** Opening TASK INPUTS block **
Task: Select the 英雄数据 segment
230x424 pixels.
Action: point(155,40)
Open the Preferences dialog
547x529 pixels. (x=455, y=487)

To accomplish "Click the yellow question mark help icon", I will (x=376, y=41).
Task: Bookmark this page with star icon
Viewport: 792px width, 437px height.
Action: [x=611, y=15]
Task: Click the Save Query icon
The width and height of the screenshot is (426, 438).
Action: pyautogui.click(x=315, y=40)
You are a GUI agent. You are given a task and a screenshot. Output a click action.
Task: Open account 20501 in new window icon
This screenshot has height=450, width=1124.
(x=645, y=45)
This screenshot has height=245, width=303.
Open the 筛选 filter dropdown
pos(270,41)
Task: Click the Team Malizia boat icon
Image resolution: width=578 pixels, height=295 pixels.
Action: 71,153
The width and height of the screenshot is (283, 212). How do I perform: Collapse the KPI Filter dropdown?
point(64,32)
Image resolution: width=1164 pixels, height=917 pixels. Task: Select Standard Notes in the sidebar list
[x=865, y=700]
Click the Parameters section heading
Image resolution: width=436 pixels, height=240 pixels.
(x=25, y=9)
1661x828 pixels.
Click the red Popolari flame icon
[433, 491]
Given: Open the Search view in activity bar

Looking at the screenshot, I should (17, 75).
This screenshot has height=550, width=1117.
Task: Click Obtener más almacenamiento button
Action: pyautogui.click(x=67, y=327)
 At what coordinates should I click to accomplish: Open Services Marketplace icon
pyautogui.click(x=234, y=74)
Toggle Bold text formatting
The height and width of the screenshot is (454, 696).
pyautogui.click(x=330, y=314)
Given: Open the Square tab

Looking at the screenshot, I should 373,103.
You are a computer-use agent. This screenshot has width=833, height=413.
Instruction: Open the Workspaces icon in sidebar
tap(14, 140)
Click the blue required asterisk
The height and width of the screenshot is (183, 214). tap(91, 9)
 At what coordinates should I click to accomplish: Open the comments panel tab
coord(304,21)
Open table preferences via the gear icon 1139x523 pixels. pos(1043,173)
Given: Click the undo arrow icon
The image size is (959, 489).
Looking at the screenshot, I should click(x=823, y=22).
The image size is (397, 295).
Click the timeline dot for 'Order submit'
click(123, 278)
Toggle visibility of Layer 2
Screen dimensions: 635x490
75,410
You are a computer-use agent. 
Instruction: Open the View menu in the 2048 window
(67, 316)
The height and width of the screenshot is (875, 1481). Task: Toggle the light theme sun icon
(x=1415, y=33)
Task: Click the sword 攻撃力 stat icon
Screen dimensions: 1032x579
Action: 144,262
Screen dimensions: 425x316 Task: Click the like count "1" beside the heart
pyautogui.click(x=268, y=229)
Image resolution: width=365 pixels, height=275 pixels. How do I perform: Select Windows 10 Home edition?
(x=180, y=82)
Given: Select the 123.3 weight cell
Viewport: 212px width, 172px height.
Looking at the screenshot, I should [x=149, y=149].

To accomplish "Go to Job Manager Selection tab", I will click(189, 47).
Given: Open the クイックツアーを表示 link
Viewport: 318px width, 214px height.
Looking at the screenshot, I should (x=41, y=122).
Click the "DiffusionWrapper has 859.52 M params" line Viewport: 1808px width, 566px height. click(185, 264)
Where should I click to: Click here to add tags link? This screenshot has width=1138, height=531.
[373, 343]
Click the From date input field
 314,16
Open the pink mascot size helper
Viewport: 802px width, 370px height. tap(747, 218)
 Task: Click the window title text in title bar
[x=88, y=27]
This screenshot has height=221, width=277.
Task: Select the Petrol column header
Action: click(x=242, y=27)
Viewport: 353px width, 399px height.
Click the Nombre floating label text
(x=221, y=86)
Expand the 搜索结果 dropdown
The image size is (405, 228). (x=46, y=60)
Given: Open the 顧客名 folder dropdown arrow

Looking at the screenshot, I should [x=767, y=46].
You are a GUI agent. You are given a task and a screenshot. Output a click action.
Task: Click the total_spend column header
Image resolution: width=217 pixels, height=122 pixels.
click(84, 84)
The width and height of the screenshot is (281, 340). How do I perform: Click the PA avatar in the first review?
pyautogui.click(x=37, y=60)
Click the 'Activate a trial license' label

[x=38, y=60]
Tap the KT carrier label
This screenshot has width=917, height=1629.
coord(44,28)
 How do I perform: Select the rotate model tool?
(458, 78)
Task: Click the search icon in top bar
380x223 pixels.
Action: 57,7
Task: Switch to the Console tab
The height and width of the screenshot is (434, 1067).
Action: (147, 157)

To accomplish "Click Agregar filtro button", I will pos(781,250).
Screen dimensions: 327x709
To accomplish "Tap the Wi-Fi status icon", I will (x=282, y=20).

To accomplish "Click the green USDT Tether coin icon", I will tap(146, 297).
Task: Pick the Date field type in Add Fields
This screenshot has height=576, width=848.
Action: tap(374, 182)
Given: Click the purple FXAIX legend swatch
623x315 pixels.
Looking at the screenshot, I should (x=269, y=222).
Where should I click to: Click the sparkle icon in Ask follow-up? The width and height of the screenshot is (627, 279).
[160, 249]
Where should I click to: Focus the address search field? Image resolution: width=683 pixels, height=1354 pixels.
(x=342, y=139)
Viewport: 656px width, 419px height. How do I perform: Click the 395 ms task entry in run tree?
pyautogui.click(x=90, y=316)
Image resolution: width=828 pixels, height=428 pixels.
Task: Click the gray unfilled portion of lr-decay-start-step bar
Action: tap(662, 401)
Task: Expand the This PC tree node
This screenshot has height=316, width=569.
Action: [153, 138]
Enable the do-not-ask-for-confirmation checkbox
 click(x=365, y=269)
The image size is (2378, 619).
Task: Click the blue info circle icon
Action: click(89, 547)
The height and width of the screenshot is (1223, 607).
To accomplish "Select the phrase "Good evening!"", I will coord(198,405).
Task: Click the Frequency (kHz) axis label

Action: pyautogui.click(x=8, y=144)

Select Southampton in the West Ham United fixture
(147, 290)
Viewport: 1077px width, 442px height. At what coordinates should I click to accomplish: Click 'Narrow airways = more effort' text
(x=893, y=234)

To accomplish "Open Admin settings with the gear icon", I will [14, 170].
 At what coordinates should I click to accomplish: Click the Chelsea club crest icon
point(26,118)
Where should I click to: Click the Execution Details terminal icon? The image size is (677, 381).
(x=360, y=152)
** Closing TASK INPUTS block **
Identify each line in the records above that contains the word "will", and copy it out in full.

◆ RESPONSE
To accomplish "Click the yellow question mark help icon", I will (x=376, y=41).
To accomplish "Go to Job Manager Selection tab", I will click(189, 47).
To accomplish "Click Agregar filtro button", I will pos(781,250).
To accomplish "Tap the Wi-Fi status icon", I will (x=282, y=20).
To accomplish "Click the green USDT Tether coin icon", I will tap(146, 297).
To accomplish "Select the phrase "Good evening!"", I will coord(198,405).
To accomplish "Open Admin settings with the gear icon", I will [14, 170].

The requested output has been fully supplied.